*TEXTO FORNECIDO*:
A atriz e cantora Kristin Chenoweth, estrela do programa de TV Pushing Daisies e de Wicked, produção da Broadway, disse que ganhou um exemplar da atriz Rita Wilson, que é casada com Tom Hanks e atuou nos filmes Sleepless in Seattle e Noiva em fuga. A própria Rita ganhou seu exemplar da cantora country Faith Hill.

“É meio louco, às vezes você lê o devocional de um certo dia e é exatamente o que você precisava ouvir”, disse Rita.

O livro também foi promovido pelo candidato republicano às primárias presidenciais, Scott Walker, e rodou por muitas mãos na Casa Branca. Sarah Huckabee Sanders disse que encontrou um exemplar em seu escritório, logo depois que o então presidente Donald Trump a promoveu a Secretária de imprensa da Casa Branca.

[Entradas de dados salvas]
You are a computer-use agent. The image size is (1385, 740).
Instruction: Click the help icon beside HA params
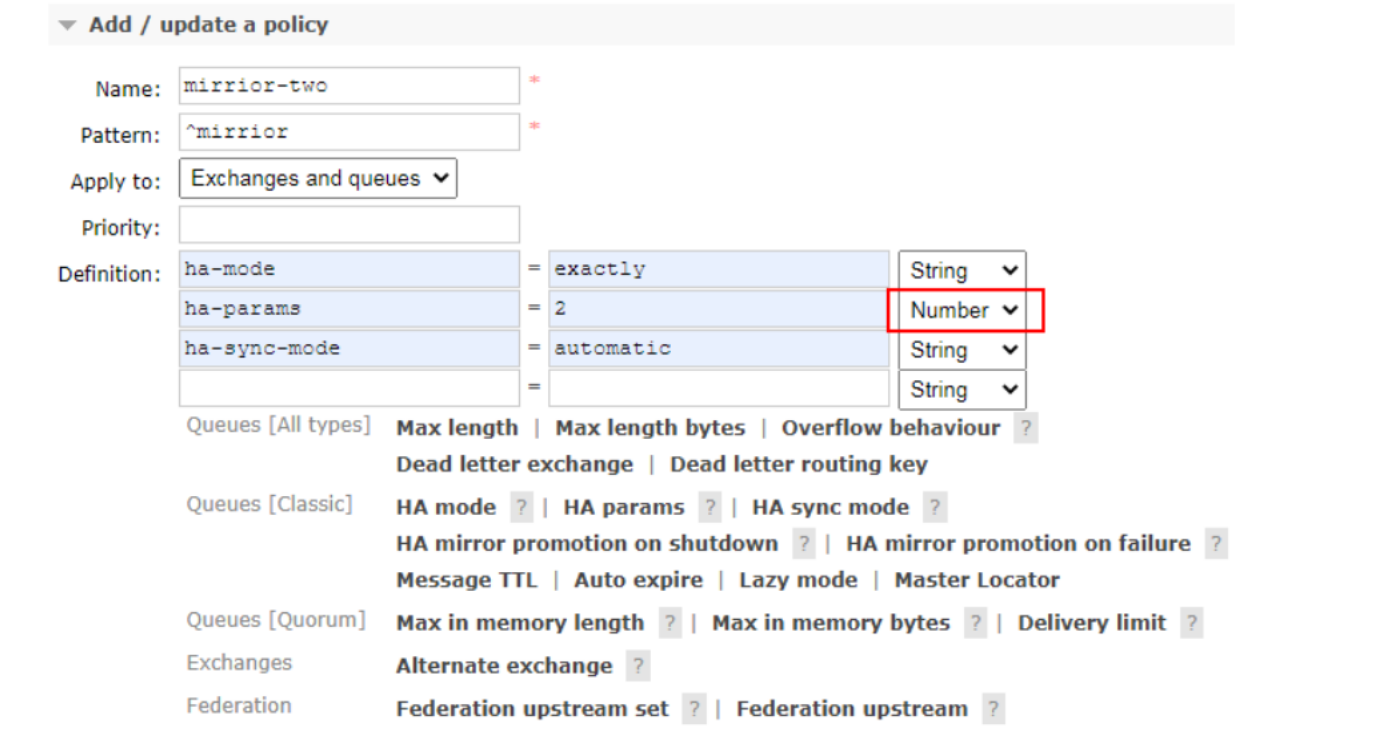709,508
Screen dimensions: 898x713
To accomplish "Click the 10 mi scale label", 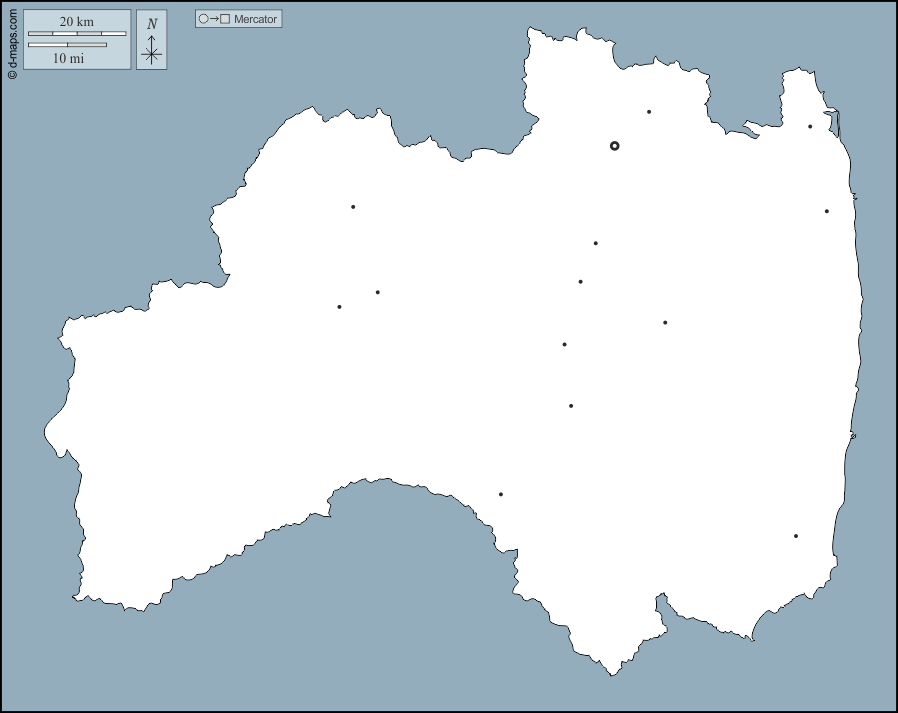I will coord(68,58).
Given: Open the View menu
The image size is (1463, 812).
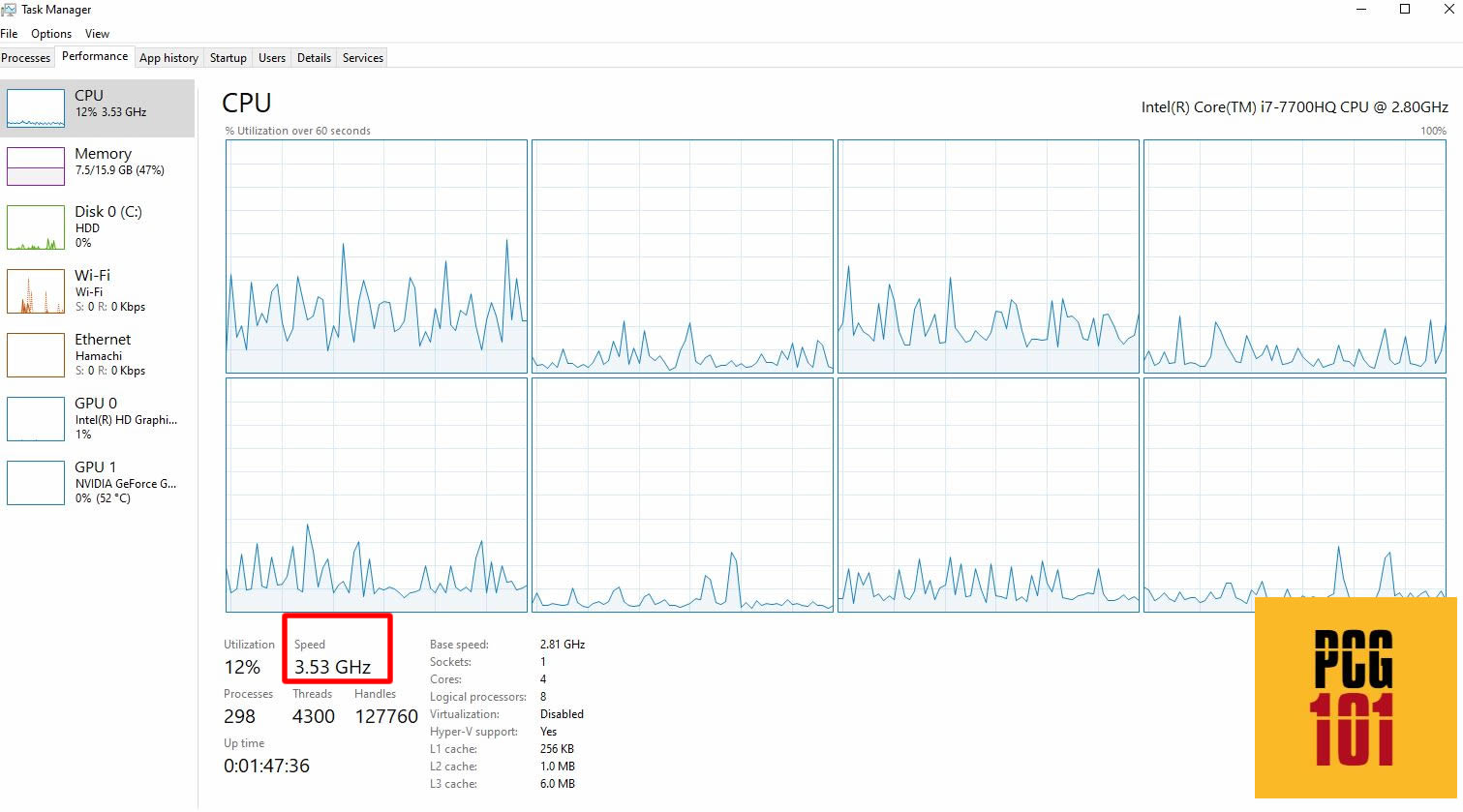Looking at the screenshot, I should click(x=97, y=33).
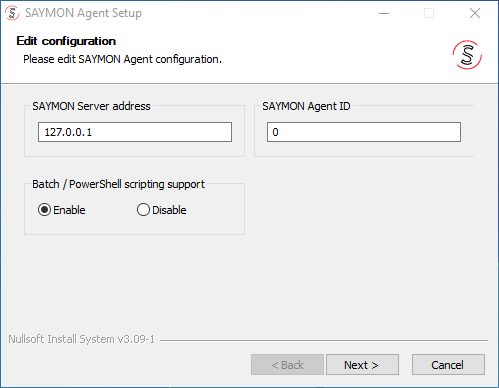Focus the SAYMON Server address field
This screenshot has height=388, width=499.
click(135, 132)
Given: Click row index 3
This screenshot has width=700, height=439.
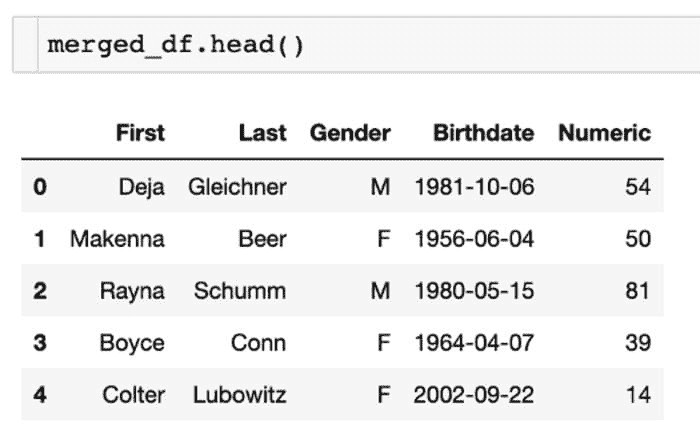Looking at the screenshot, I should pyautogui.click(x=39, y=343).
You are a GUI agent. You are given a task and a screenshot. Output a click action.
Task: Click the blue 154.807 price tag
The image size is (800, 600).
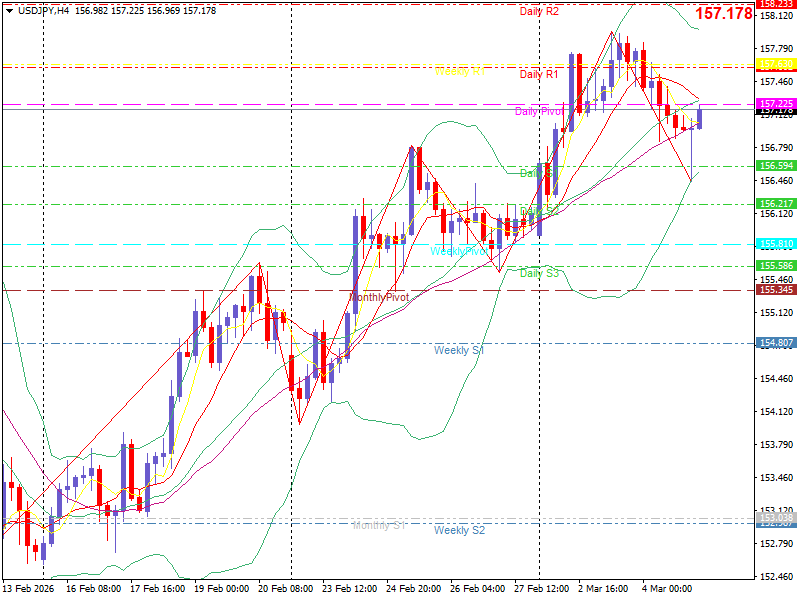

*A TAREFA*: Retorne na íntegra, sem qualquer alteração, o texto sobre o livro devocional. Não é preciso consultar o material.

*RESPOSTA DO EXERCÍCIO*:
A atriz e cantora Kristin Chenoweth, estrela do programa de TV Pushing Daisies e de Wicked, produção da Broadway, disse que ganhou um exemplar da atriz Rita Wilson, que é casada com Tom Hanks e atuou nos filmes Sleepless in Seattle e Noiva em fuga. A própria Rita ganhou seu exemplar da cantora country Faith Hill.

“É meio louco, às vezes você lê o devocional de um certo dia e é exatamente o que você precisava ouvir”, disse Rita.

O livro também foi promovido pelo candidato republicano às primárias presidenciais, Scott Walker, e rodou por muitas mãos na Casa Branca. Sarah Huckabee Sanders disse que encontrou um exemplar em seu escritório, logo depois que o então presidente Donald Trump a promoveu a Secretária de imprensa da Casa Branca.